◆ **Task list**
**A)** According to the passage on IEEE-754 doubles, what does the abbreviation ULP stand for?
**B)** Write a continuation of the passage on IEEE-754 doubles, starting after its final sentence.

◆ **Reading passage**
**********
Background: IEEE-754 Doubles

This aims to be a concise explanation of everything you need to know about doubles to understand the rest of the article. Skip it if you know it already.

A double is a 64-bit value. Going from most-significant-bit to least-significant-bit, it is comprised of a 1-bit sign, an 11-bit exponent and a 52-bit fraction. These bits are interpreted as either a special value, or a numerical value as described in the following pseudocode. The operations and values in the pseudocode have infinite precision, and ** is the exponentiation operation.

if (sign == 1)
  s = -1;
  s = 1;

if (exponent == 0x7FF) {
  // Maximum exponent means a special value
  if (fraction == 0)
    return NaN;       // Not a Number
  else if (sign == 1)
    return -Infinity;
    return Infinity;
} else if (exponent == 0) {
  // Zero exponent means a subnormal value.
  return s * (0.0 + fraction * (2 ** -52)) * (2 ** -1022);
} else {
  // Everything else is a normal value.
  return s * (1.0 + fraction * (2 ** -52)) * (2 ** (exponent-1023));

Normal values have an implicit leading 1, and can be thought of as “1.fraction”. Subnormals do not, so can be thought of as “0.fraction”, but they are otherwise the same as exponent == 1.

This has been carefully designed, and gives a few interesting properties:

  • The implicit leading one ensures that each value has a unique representation (except for 0/-0 and NaN).
  • The subnormals ensure that distance between representable numbers only ever decreases as you get closer to zero, so the difference between two sequential values (also known as a “unit in last place” or ULP) is always exactly representable.
**********
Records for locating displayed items
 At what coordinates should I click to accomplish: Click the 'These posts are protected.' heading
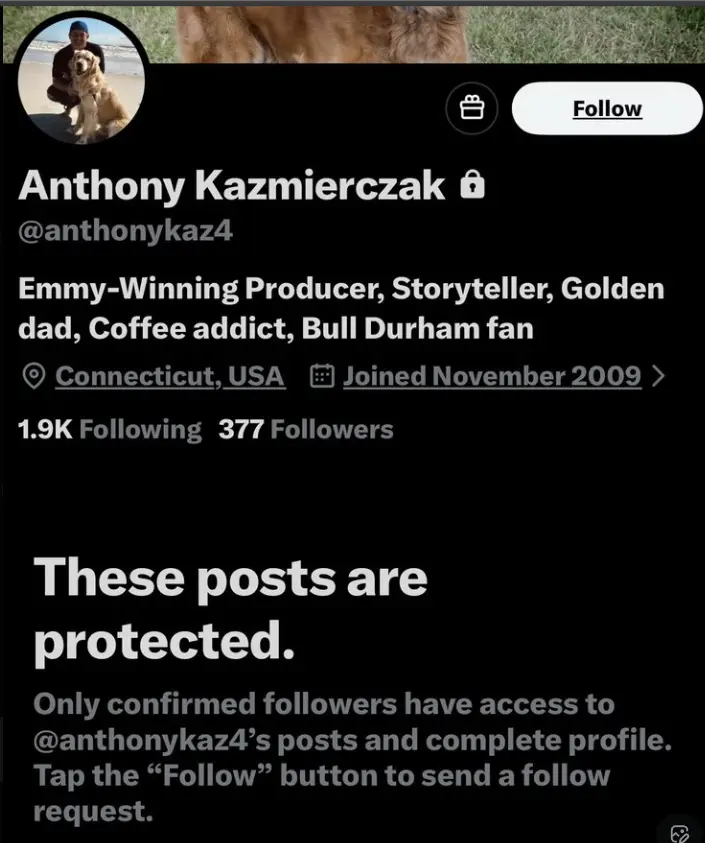230,608
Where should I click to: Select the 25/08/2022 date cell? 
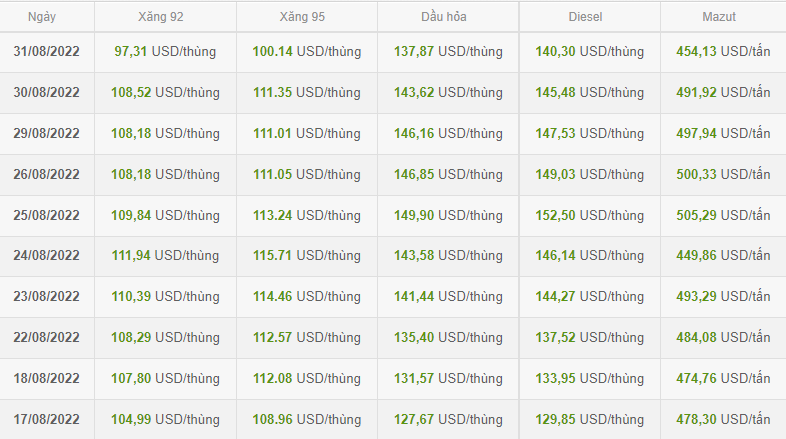[48, 215]
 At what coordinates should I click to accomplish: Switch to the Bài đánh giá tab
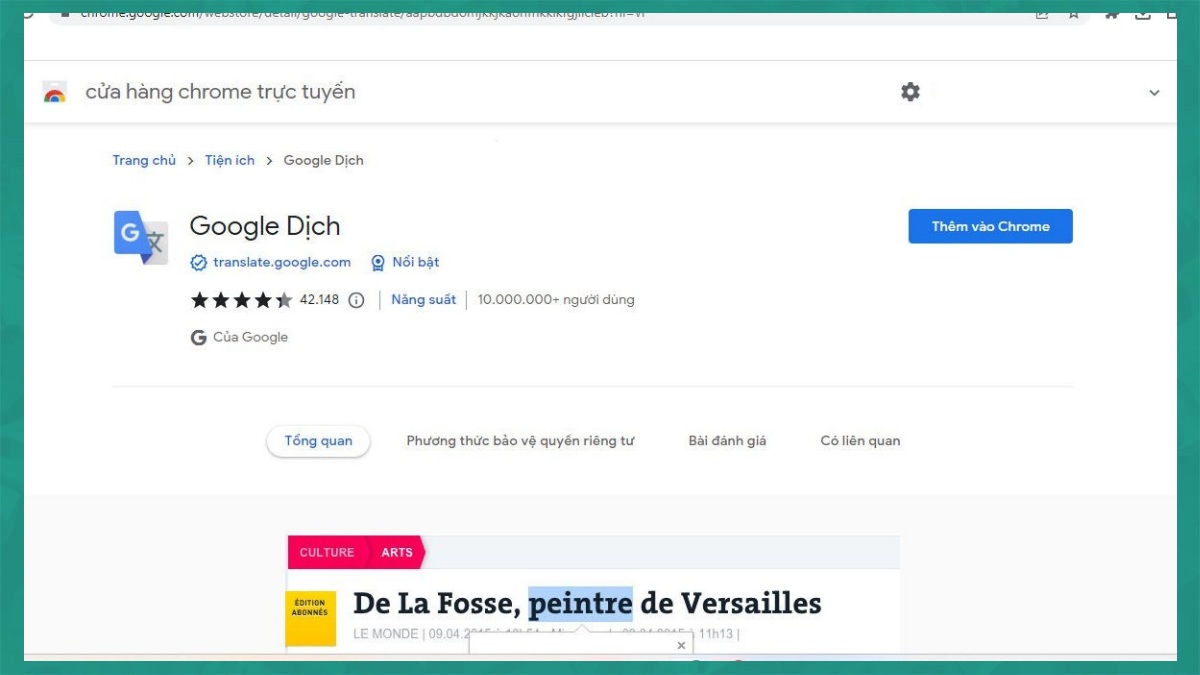[727, 440]
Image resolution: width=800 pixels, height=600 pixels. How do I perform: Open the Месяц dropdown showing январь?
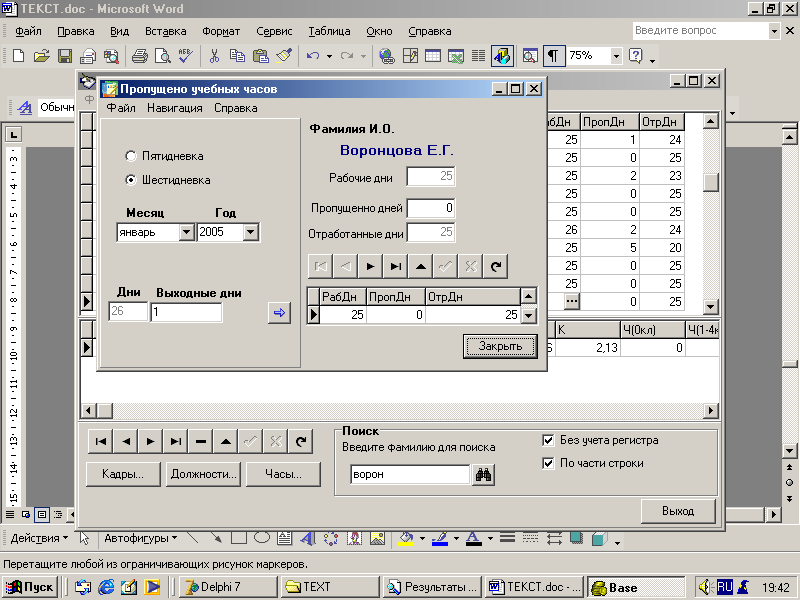click(x=185, y=232)
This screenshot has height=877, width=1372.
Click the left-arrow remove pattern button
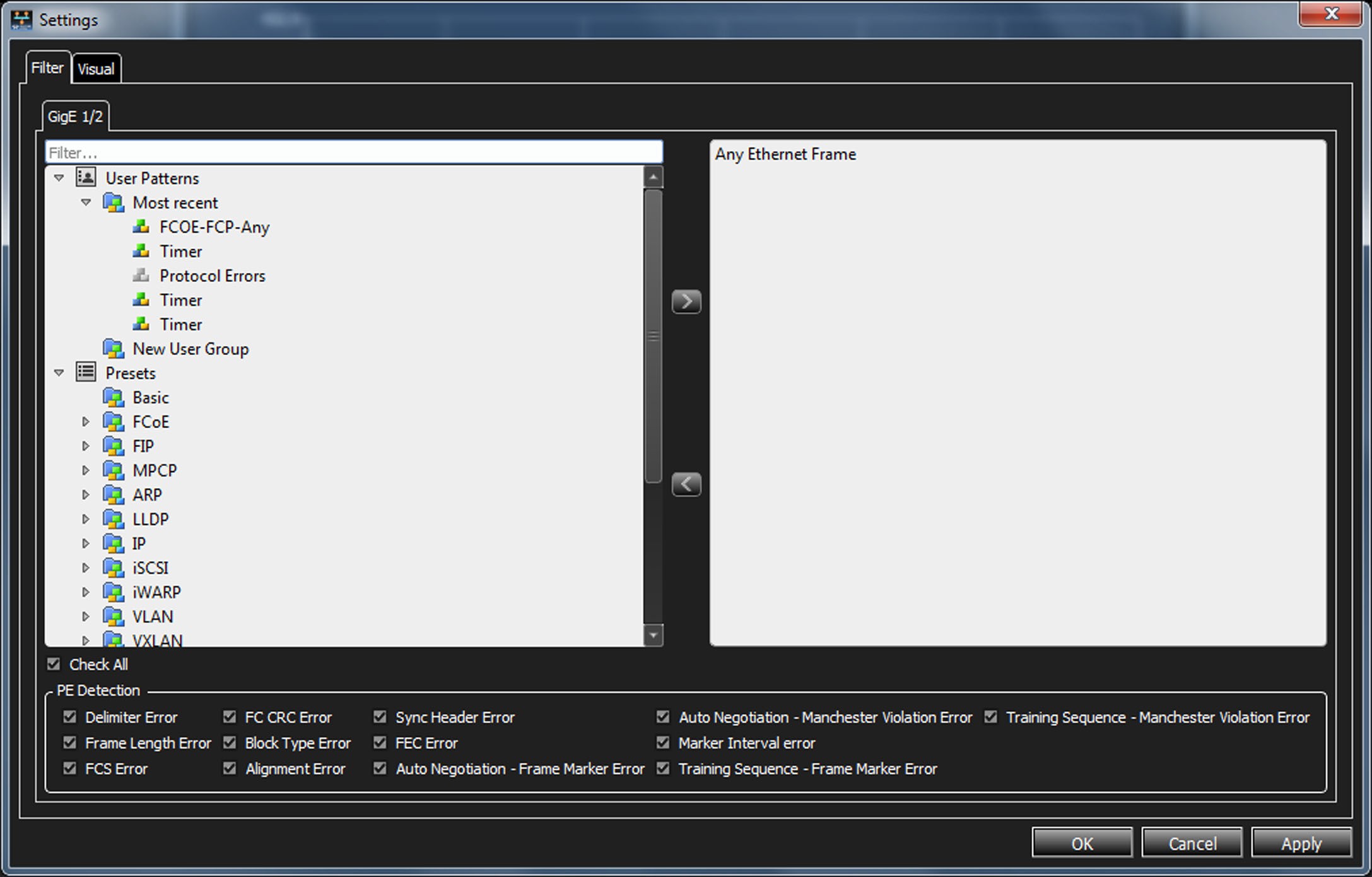[x=686, y=484]
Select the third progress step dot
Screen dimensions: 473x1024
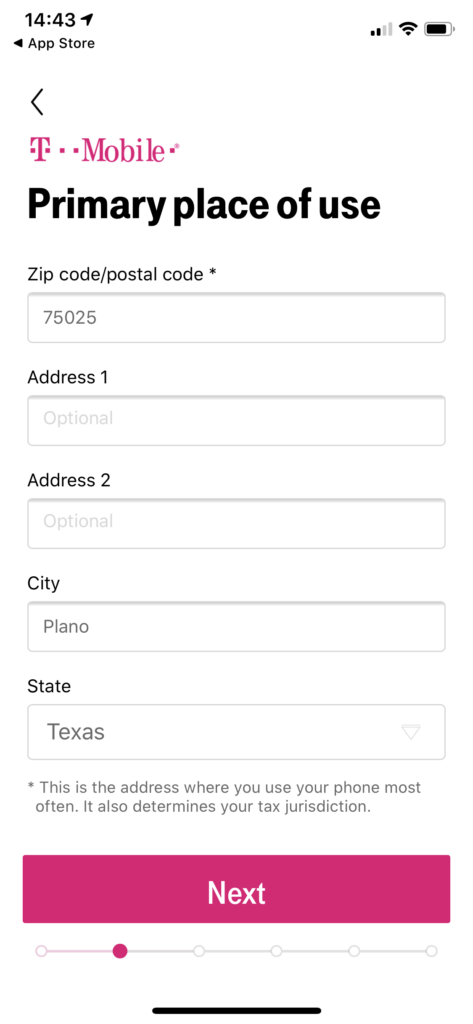pos(199,951)
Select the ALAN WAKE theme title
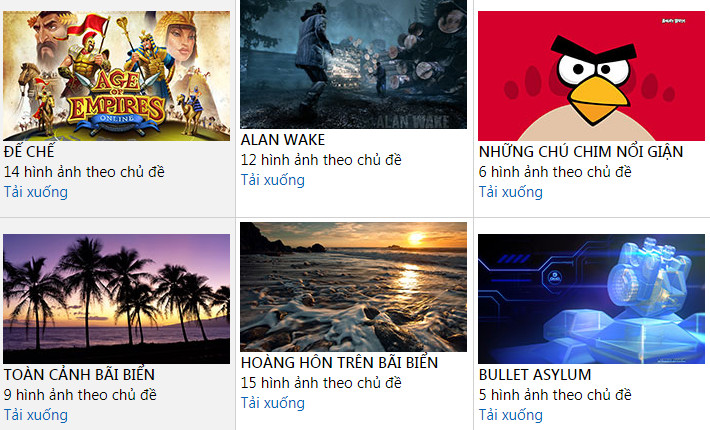Viewport: 710px width, 430px height. pyautogui.click(x=283, y=140)
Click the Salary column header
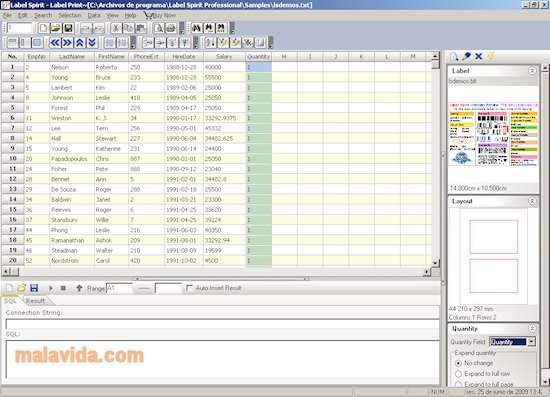550x397 pixels. pyautogui.click(x=224, y=56)
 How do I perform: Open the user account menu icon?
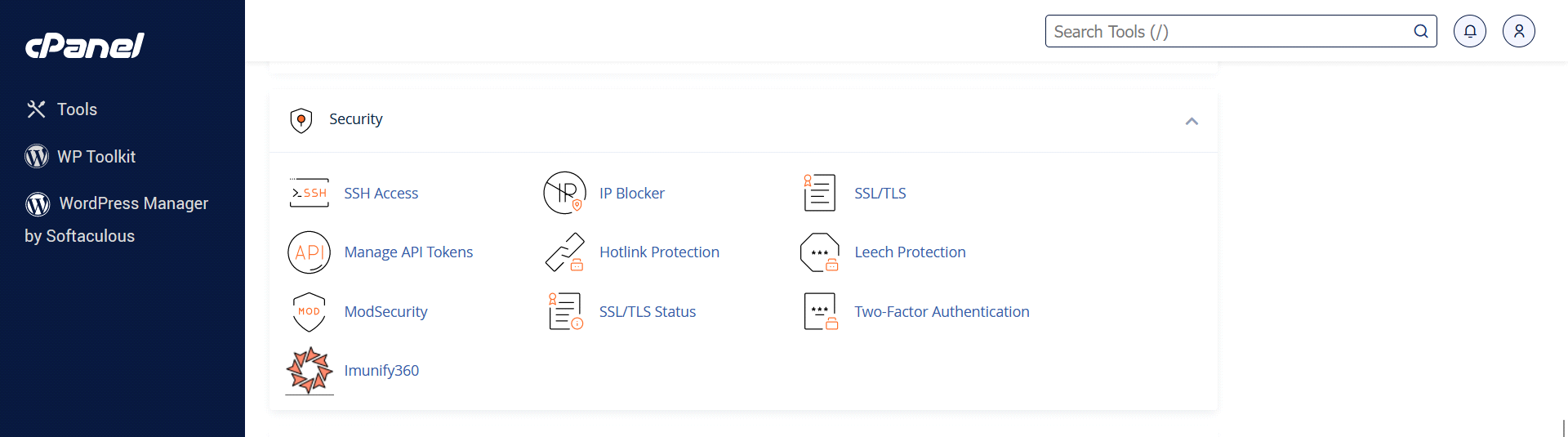(x=1519, y=31)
**********
◆ **Task responses**
**A)** Unit in last place.

**B)**
  • For positive numbers, the floating point value increases with its 64-bit integer representation, so they could be compared as integers, or you can find the next representable value by adding 1 to its int64 representation.

Addition and multiplication of doubles is defined as exact, infinitely-precise, mathematical addition and multiplication. If the exact result can be represented by a double, that double is the result, otherwise rounding occurs. IEEE-754 specifies several rounding modes that can be used, but I’ll focus on the most widely used one “round to nearest, ties to even”. This means that the nearest representable value is used, or if the exact result is half way between two representable values, the value with zero in its least significant fraction bit is used. If the infinitely precise result gets too large or too small, it will be rounded to Infinity or -Infinity (see IEEE-754-2008 section 4.3.1 for a formal definition).

Finally, we should consider the special values. If NaN is an input to an addition or multiplication, the result will always be NaN. Multiplication and addition with Infinity or -Infinity will result in other Infinity or -Infinity values, with the exceptions of multiplying Infinity by zero, or subtracting Infinity from Infinity, both of which will result in NaN.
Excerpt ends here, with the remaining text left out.